I’m working with a database agent that searches for user records by email address. The setup includes a simple table with user IDs and email addresses. When I query for an exact email match, everything works perfectly, and I get the correct ID back. However, when there’s no exact match but a similar email exists, the agent behaves strangely and returns a random ID instead of returning none like it should.
For instance, when I search for [email protected] and it exists, I get the right ID. But if I search for [email protected] (missing one letter), instead of returning none, it gives me some random ID from the database.
database_path = "sqlite:///storage/employees.db"
connection = SQLDatabase.from_uri(database_path)
tools = SQLDatabaseToolkit(db=connection, llm=OpenAI(temperature=0))
sql_agent = create_sql_agent(
llm=OpenAI(temperature=0),
toolkit=tools,
verbose=True,
agent_type=AgentType.ZERO_SHOT_REACT_DESCRIPTION,
)
result = sql_agent.run("Find the user ID where email equals [email protected] exactly. Case insensitive search. Return NONE if not found")
How can I make the agent only return results for perfect email matches and avoid these random ID responses?
This happens because the SQL agent probably uses fuzzy matching when it can’t find exact matches. These agents often misinterpret natural language queries, especially with partial matches. I’ve seen this before - the agent falls back to LIKE operations or just returns whatever record it finds first when it’s confused. Here’s how to fix it: be way more specific in your prompts. Skip the natural language and tell it exactly what SQL you want. Try something like “Execute SELECT user_id FROM users WHERE LOWER(email) = LOWER(‘[email protected]’) and return NULL if no rows found”. Or just double-check the results - make sure the returned ID actually matches the email you searched for before you trust it.
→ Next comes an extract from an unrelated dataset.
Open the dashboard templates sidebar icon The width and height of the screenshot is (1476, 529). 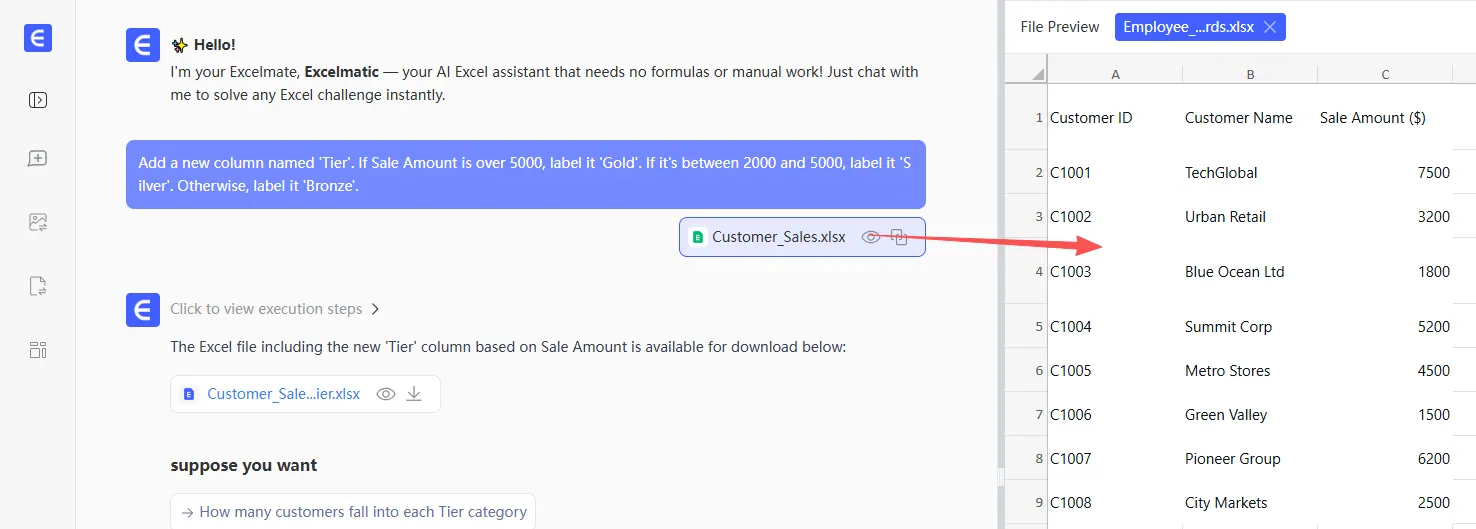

Had the same headache with LangChain SQL agents about six months ago. The problem is these agents interpret your query and sometimes get creative with the SQL generation, especially when they hit empty results. Your agent probably generates a WHERE clause that returns nothing, then the LLM tries to be “smart” and modifies the query or grabs some fallback result. I’ve seen SQL agents cache previous successful queries and return those when they’re confused. Try adding explicit validation in your prompt like “Before returning any user_id, verify that the email column exactly matches the search email. If it doesn’t match, return NONE.” Also check if your agent’s using similarity functions or approximate matching behind the scenes. What worked for me was switching to a more constrained setup where I provide the exact SQL template and only let the agent fill in parameters. Less flexible but way more reliable for critical lookups like email matching where you need precision over convenience.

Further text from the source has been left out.